Qué debes hacer
1. Reproduce tal cual el texto sobre la carne y las dioxinas entre "En Alemania, el" y "Héctor dijo...", ambos incluidos.
2. Continúa el texto sobre la carne y las dioxinas a partir de donde termina.

Fragmento facilitado
En Alemania, el escándalo de las dioxinas fue el detonante para conocer algo más sobre una realidad siniestra. Si bien buena parte de la carne que comemos cumple todos la reglamentación sanitaria y supera todos los controles que establecen las autoridades, siempre existen los garbanzos negros. Seres sin escrúpulos que hay que vigilar de cerca. Te dejo con el vídeo subtitulado en español:



La imagen la encotré en Euroresidentes y el vídeo en Youtube.

4 comentarios:

Héctor dijo...

Me equivoqué de entrada, quería poner el comentario aquí. Decía: Cómo está el patio. Aquí el que no corre, vuela. Todo sea por la pasta, caiga quien caiga

Anónimo dijo...

¿Cómo una España de borregos puede detener esto?

Anónimo dijo...

dentro de la politica española hay mucho analfabeto, asi nos luce el pelo.

Anónimo dijo...

Robert F. Kennedy Jr.:

I am President of Waterkeeper Alliance an environmental group and a leader of a national coalition of family farmers, fishermen, environmental and animal welfare organizations, religious and civic associations, and food safety advocates who are fighting Smithfield Foods in the United States.
Smithfield is one of a handful of large multinationals who are transforming global meat production from a traditional farm enterprise to factory style industrial production. Smithfield is the largest hog producer in the world and controls almost 30% of the U.S. pork market. Smithfield’s style of industrial pork production is now a major source of air pollution and probably the largest source of water pollution in America. Smithfield and its cronies have driven tens of thousands of family farmers off the land, shattered rural communities, poisoned thousands of miles of American waterways, killed billions of fish, put thousands of fishermen out of work, sickened rural residents and treated hundreds of millions of farm animals with unspeakable and unnecessary cruelty.

North Carolina’s hog farmers have been replaced by 2,200 hog factories; 1,600 owned or indentured to a single multinational -- Smithfield Foods. Smithfield now controls 75% of hog production in the state. From North Carolina, Smithfield moved to Iowa, the number one hog producing state. As a result of factory farms, Iowa lost 45,000 independent hog farmers in recent years with half of the remaining 10,000 already controlled by Smithfield and a few other large corporations. Joe Luter told the Washington Post that Smithfield will turn “Poland into the Iowa of Europe.”

Material proporcionado
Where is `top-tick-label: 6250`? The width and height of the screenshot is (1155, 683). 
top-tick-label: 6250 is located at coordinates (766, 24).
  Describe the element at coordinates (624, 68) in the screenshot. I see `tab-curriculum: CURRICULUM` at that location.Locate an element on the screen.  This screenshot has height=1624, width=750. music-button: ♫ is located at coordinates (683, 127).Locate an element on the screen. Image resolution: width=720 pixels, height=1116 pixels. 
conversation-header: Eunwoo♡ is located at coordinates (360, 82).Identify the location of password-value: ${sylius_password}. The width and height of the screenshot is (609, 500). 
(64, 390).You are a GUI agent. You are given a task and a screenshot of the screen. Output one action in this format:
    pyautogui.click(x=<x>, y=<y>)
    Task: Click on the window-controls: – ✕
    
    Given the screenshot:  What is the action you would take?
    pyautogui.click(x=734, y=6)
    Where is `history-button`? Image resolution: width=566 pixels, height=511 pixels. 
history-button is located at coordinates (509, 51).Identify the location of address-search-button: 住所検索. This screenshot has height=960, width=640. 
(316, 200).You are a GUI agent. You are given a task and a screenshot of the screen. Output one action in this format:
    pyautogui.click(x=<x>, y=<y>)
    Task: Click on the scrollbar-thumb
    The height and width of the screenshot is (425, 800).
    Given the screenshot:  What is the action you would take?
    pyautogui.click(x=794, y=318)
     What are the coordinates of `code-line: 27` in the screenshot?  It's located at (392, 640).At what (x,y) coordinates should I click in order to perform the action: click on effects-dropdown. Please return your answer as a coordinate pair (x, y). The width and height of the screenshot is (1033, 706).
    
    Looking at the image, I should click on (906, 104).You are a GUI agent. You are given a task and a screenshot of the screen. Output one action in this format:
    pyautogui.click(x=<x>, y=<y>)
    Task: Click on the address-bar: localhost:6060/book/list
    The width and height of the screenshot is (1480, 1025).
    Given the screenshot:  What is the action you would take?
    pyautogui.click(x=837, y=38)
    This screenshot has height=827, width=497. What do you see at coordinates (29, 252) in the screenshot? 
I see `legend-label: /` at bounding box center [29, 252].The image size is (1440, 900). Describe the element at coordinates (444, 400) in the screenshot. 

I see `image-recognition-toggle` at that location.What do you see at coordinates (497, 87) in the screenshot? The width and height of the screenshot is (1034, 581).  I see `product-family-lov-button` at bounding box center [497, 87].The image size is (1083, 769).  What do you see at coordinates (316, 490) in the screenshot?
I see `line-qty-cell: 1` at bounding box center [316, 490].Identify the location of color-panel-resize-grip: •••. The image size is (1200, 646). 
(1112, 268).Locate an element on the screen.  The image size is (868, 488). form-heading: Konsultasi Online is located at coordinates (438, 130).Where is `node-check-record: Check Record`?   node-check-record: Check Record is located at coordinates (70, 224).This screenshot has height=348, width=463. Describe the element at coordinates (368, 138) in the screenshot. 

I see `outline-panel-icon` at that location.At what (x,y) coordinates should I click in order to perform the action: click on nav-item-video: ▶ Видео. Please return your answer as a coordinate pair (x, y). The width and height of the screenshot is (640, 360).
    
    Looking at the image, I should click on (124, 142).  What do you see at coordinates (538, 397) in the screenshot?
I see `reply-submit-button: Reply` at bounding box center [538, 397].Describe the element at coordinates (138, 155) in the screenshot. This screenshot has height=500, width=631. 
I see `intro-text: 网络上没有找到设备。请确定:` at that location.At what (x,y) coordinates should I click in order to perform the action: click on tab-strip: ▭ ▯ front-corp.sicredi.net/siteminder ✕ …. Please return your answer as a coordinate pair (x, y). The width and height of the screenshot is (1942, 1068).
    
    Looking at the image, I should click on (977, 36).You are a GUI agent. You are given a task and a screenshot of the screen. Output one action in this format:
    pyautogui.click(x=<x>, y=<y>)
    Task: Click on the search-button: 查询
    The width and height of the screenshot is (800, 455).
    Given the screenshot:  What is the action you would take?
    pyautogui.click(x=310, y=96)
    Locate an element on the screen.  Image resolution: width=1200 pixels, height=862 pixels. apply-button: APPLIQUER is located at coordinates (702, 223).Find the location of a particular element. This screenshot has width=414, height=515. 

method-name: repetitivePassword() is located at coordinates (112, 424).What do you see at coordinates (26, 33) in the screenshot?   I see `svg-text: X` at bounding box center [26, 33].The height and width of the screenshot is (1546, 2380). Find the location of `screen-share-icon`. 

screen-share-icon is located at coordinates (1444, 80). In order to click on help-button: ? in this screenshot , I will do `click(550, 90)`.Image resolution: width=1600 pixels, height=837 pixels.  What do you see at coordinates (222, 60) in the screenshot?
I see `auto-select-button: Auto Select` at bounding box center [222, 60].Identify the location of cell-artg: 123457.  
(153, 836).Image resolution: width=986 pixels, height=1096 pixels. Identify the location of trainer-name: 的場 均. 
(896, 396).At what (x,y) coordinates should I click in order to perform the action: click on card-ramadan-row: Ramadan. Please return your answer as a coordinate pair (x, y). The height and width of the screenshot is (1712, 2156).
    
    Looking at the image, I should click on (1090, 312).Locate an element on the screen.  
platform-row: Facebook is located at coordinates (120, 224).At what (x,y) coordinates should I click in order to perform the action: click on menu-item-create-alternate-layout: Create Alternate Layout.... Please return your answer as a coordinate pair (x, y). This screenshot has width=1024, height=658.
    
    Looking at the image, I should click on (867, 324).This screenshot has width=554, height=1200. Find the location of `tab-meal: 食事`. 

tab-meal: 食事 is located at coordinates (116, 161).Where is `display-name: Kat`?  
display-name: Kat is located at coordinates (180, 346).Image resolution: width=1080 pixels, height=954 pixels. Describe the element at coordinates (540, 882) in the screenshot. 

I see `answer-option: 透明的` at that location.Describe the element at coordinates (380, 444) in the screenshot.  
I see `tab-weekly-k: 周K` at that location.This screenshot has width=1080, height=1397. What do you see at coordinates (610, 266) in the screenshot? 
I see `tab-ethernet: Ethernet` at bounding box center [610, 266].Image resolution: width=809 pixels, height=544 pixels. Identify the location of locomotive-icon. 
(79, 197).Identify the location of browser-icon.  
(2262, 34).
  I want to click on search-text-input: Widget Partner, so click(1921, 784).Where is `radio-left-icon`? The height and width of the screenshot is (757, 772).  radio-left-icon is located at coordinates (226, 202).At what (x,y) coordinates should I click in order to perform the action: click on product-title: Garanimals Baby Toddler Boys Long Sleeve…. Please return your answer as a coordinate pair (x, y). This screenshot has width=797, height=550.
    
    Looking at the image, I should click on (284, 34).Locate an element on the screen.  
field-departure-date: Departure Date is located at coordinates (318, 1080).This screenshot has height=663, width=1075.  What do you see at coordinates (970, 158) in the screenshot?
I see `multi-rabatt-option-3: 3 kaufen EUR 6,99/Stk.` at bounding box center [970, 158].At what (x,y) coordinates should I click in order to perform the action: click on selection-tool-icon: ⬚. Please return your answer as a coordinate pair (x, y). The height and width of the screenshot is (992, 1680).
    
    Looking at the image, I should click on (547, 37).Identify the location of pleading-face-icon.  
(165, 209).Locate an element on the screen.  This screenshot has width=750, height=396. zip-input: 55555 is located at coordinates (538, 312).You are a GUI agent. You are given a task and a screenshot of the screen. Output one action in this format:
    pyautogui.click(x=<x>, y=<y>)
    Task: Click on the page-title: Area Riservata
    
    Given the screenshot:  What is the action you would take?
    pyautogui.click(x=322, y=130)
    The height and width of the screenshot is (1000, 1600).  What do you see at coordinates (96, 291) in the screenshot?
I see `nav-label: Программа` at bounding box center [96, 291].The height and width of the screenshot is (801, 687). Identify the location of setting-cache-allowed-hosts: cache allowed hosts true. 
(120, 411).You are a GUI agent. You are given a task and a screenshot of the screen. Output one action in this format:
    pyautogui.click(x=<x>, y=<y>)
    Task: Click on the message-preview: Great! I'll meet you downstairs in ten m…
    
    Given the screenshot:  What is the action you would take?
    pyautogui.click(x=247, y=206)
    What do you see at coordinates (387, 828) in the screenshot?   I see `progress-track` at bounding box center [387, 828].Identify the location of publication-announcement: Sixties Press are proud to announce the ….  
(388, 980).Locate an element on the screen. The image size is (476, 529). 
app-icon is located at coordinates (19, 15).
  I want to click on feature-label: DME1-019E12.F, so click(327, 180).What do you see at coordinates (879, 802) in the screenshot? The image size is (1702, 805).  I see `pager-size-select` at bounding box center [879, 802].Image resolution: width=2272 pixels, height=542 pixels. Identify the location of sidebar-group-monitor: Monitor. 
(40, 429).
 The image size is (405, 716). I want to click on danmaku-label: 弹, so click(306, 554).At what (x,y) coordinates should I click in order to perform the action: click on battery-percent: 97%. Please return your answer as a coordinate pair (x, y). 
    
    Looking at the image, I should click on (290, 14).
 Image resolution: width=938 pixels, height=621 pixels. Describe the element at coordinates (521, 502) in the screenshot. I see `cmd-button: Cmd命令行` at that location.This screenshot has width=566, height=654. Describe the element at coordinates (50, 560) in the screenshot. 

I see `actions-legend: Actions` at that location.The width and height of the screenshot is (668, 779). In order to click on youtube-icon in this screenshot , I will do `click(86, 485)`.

Respuestas por tarea
1.
En Alemania, el escándalo de las dioxinas fue el detonante para conocer algo más sobre una realidad siniestra. Si bien buena parte de la carne que comemos cumple todos la reglamentación sanitaria y supera todos los controles que establecen las autoridades, siempre existen los garbanzos negros. Seres sin escrúpulos que hay que vigilar de cerca. Te dejo con el vídeo subtitulado en español:



La imagen la encotré en Euroresidentes y el vídeo en Youtube.

4 comentarios:

Héctor dijo...

2.
Political Corruption

Hog factories produce far more manure than is needed to fertilize fields around them. The costs of properly treating and disposing this waste would make meat factories uncompetitive with traditional farms unless they violate numerous environmental laws. Traditional farms are exempt from these laws since manure, for them, is not waste product but a valuable fertilizer spread on fields to grow crops. Because factory meat producers must break the law in order to survive, the industry’s business plan relies on the assumption that pork factories will be able to evade prosecution by improperly influencing government enforcement officials.

Smithfield uses its wealth to buy politicians, paralyze regulatory agencies and break health and environmental laws with impunity. In North Carolina, Smithfield made business partnerships with a powerful state senator Wendell Murphy and a powerful United States Senator Launch Faircloth who protected the company’s interests in local and federal legislatures. Using adept campaign contributions and such cunning alliances, the hog industry has been able to corrupt and control the North Carolina state senate. The state’s largest newspaper, Raleigh News and Observer, won the Pulitzer Prize for its five-part investigative report disclosing how the factory hog industry had captured and corrupted the state senate.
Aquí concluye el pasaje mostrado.